Question

First of a series of trig integrals: Show that
\[\lim_{n\to\infty}\int_{\pi/4}^{3\pi/4}\sum_{k=1}^n\sin(2k-1)x\,dx=\ln\left(\cot\frac{\pi}{8}\right)\]

Answer 1

The next one looks a bit tougher, I'll post it once this one's resolved.

Answer 2

By the way, this problem's inspired by the observation that the sum of sines is bounded by a single cosecant:
http://www.wolframalpha.com/input/?i=Plot%5B%7BSum%5BSin%5B%282k-1%29x%5D%2C%7Bk%2C1%2C15%7D%5D%2C+Csc%5Bx%5D%7D%2C+%7Bx%2C0%2CPi%7D%5D

Answer 3

(I suppose that qualifies as a hint)

Answer 4

*area under the sum of sines

Answer 5

Oooh interesting this reminds me of how phase velocity is related to group velocity.

Answer 6

Oh so wait is this finding the coefficients on the fourier series representation of this function?

Answer 7

Fourier series of which function? I'm not seeing the connection, but that's not to say there isn't one.
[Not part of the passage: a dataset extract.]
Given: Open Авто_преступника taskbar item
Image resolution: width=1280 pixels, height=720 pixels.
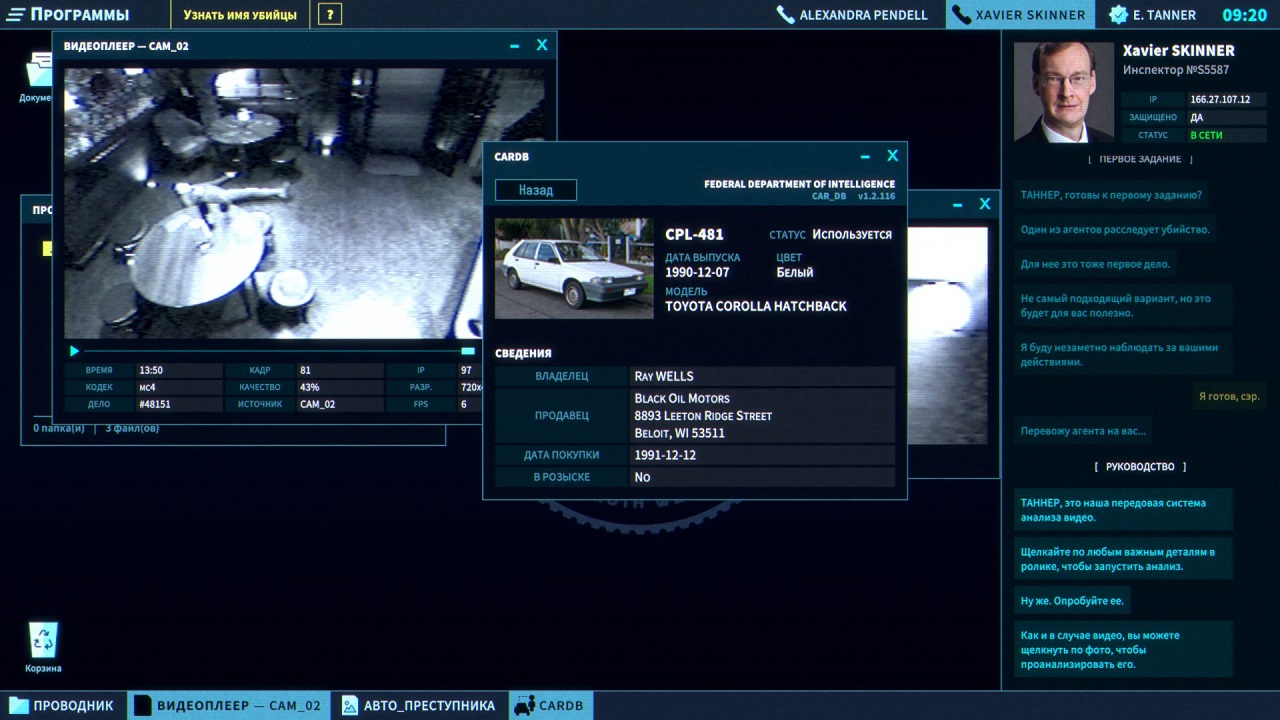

This is just a problem I came up with after working with the limit,
\[\lim_{x\to0}\frac{\sum\limits_{k=1}^n\sin(2k-1)x}{\sum\limits_{k=1}^n\sin 2kx}\]
(a neat problem on its own).

Answer 8

consider \(\sin a\sin b=\frac12\left[\cos(a-b)-\cos(a+b)\right]\) so we have $$\sin x\sin((2k-1)x)=\frac12\left[\cos((2k-2)x)-\cos(2kx)\right]\\\implies\sin x\sum_{k=1}^n\sin((2k-1)x)=\frac12\left[1-\cos(2nx)\right]\\\implies\sum_{k=1}^n\sin((2k-1)x)=\frac{1-\cos(2nx)}{2\sin x}$$

Answer 9

now it's tempting to say we could take the limit now, even though strictly that's not true, but intuitively as \(n\to\infty\) the frequency of \(\cos(2nx)\) grows without bound and we get that it oscillates wildly and on a given compact interval (like \((\pi/4,3\pi/4)\)) will 'average out' in the integral to \(0\), giving $$\lim_{n\to\infty}\int_{\pi/4}^{3\pi/4}\frac{1-\cos(2nx)}{2\sin x}\, dx=\int_{\pi/4}^{3\pi/4}\frac1{2\sin x}\, dx=\frac12\int_{\pi/4}^{3\pi/4}\csc x\, dx$$

Answer 10

where we know $$\int\csc x\, dx=-\log|\csc x+\cot x|+C$$ so $$-\log|\csc(3\pi/4)+\cot(3\pi/4)|+\log|\csc(\pi/4)+\cot(\pi/4)|\\\qquad=-\log|\sqrt2-1|+\log|\sqrt2+1|\\\qquad=\log\frac{\sqrt2+1}{\sqrt2-1}\\\qquad=\log(3+2\sqrt2)$$ so we find $$\int_{\pi/4}^{3\pi/4}\frac1{2\sin x}\, dx=\frac12\log(3+2\sqrt2)\approx 0.88137$$

Answer 11

I really like your approach. My attempt was a bit taxing by comparison. Now, I'm not entirely clear on the necessary conditions for being able to do so, but to start with I tried swapping the order of summation/integration. (I'm not fluent in measure theory, but I *think* this function satisfies Fubini's theorem.) I get
\[\begin{align*}
\lim_{n\to\infty}\int_{\pi/4}^{3\pi/4}\sum_{k=1}^n\sin(2k-1)x&=\sum_{k=1}^\infty \int_{\pi/4}^{3\pi/4}\sin(2k-1)x\,dx\\[1ex]
&=\sum_{k=1}^\infty \frac{\cos\dfrac{(2k-1)\pi}{4}-\cos\dfrac{(2k-1)3\pi}{4}}{2k-1}\\[1ex]
&=\frac{2}{\sqrt2}\sum_{k=1}^\infty \frac{\cos\dfrac{k\pi}{2}+\sin\dfrac{k\pi}{2}}{2k-1}
\end{align*}\]
Alternating terms in the numerator disappear according to this pattern:
\[\begin{array}{c|cccc|cccc|c}
k&1&2&3&4&5&6&7&8&\cdots\\
\hline
\cos&0&-1&0&1&0&-1&0&1&\cdots\\
\sin&1&0&-1&0&1&0&-1&0&\cdots
\end{array}\]
so I can write the sum as
\[\sqrt2\sum_{k=1}^\infty \left(-\frac{1}{8k-5}+\frac{1}{8k-1}+\frac{1}{8k-7}-\frac{1}{8k-3}\right)\]
I'm trying to use to rewrite each term in terms of harmonic numbers, but I'm failing to wrap my mind around the proper manipulation.

Answer 12

you can write the series in a closed form using digamma functions, if that helps:

https://en.wikipedia.org/wiki/Digamma_function#Series_formula

Answer 13

Ah, another thing to learn, cool. Thanks.